#### [Work required]
Copy out every line of the items below word for word, omitting the pictures.

#### [Material shown]
* * * * * * * * *

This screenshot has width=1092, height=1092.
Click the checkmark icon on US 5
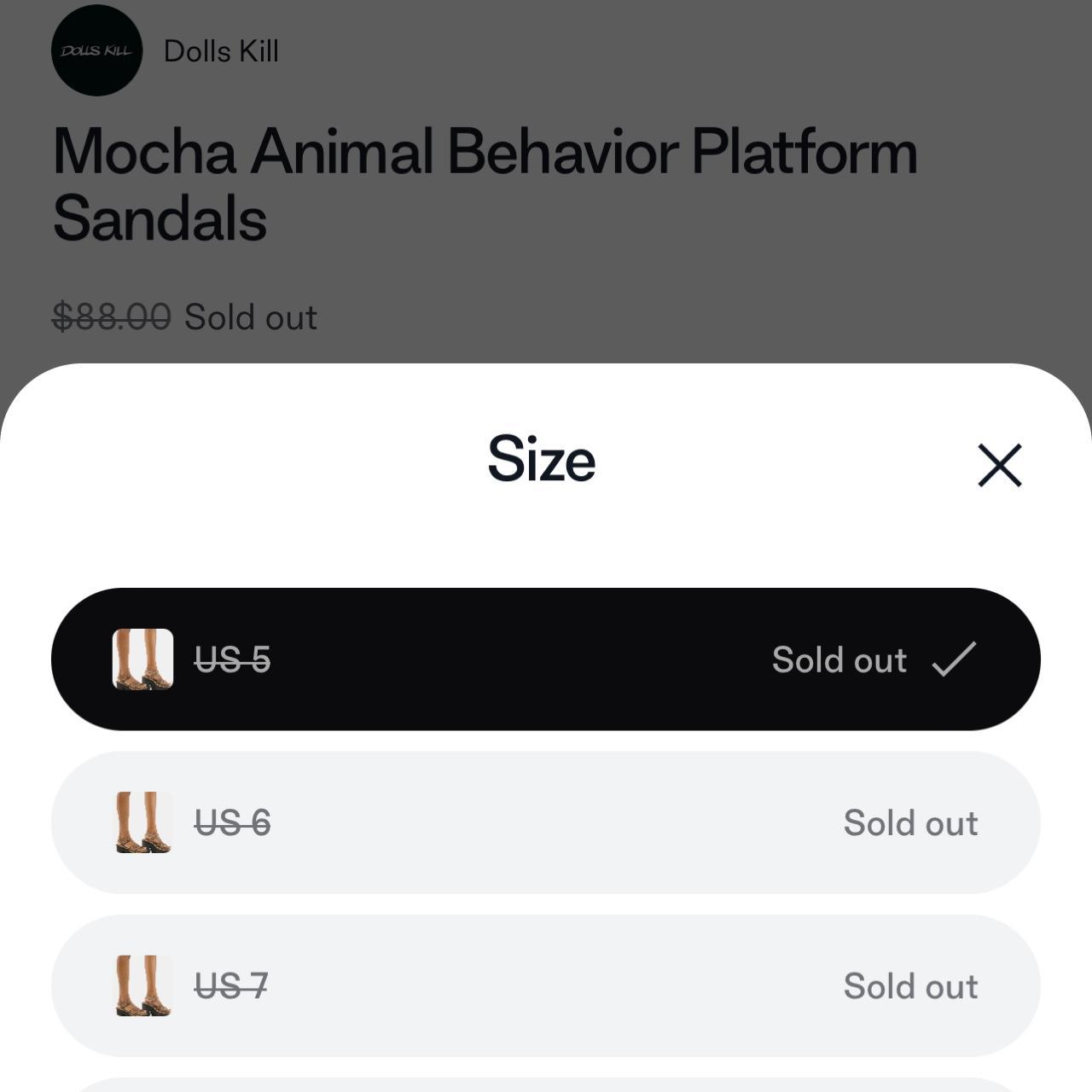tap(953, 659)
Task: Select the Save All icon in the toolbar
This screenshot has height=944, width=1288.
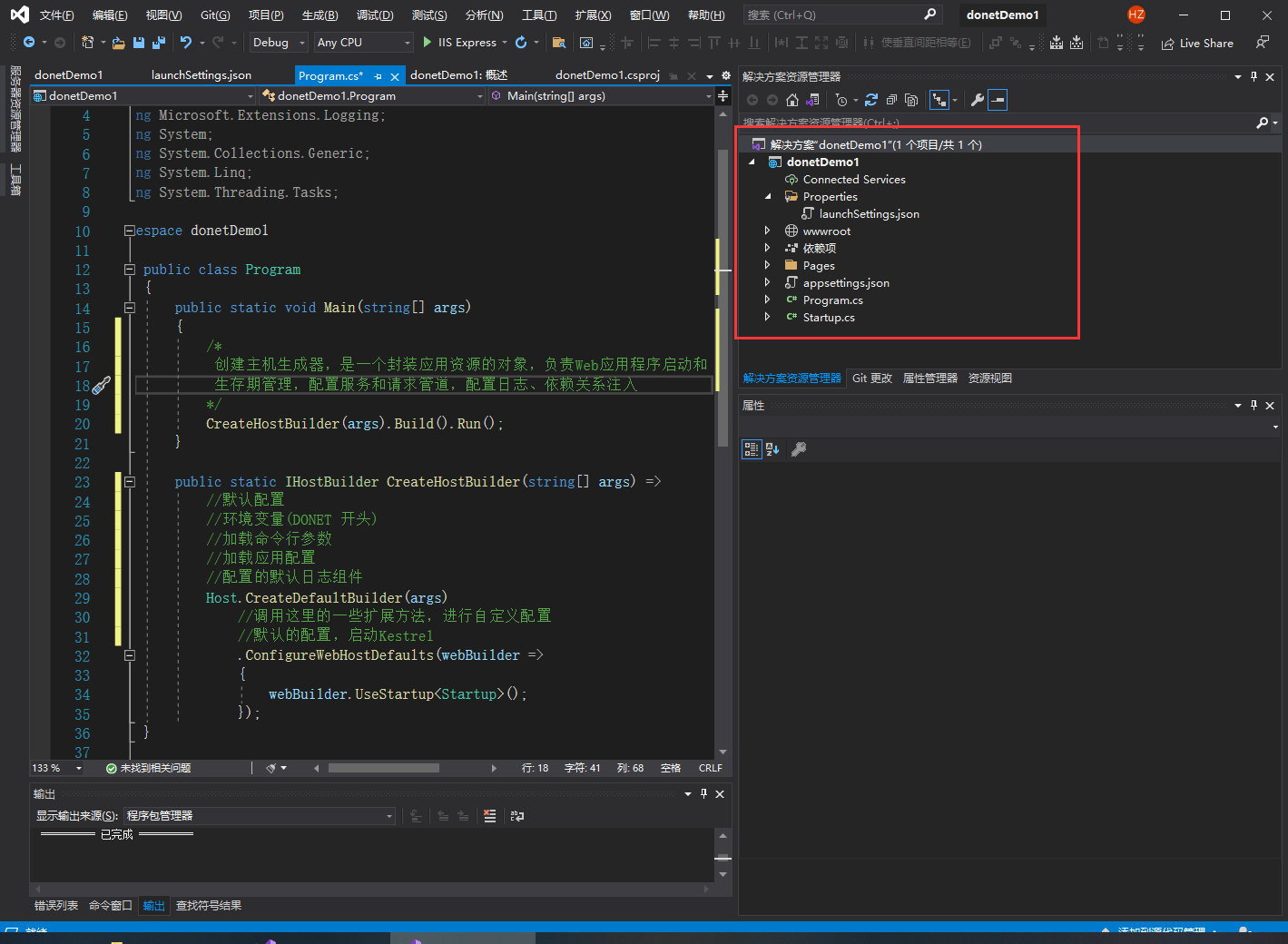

* * * * * * * * *

#### [Task output]
This screenshot has width=1092, height=1092.
Click the checkmark icon on US 5
tap(953, 659)
Task: Select the Save All icon in the toolbar
This screenshot has height=944, width=1288.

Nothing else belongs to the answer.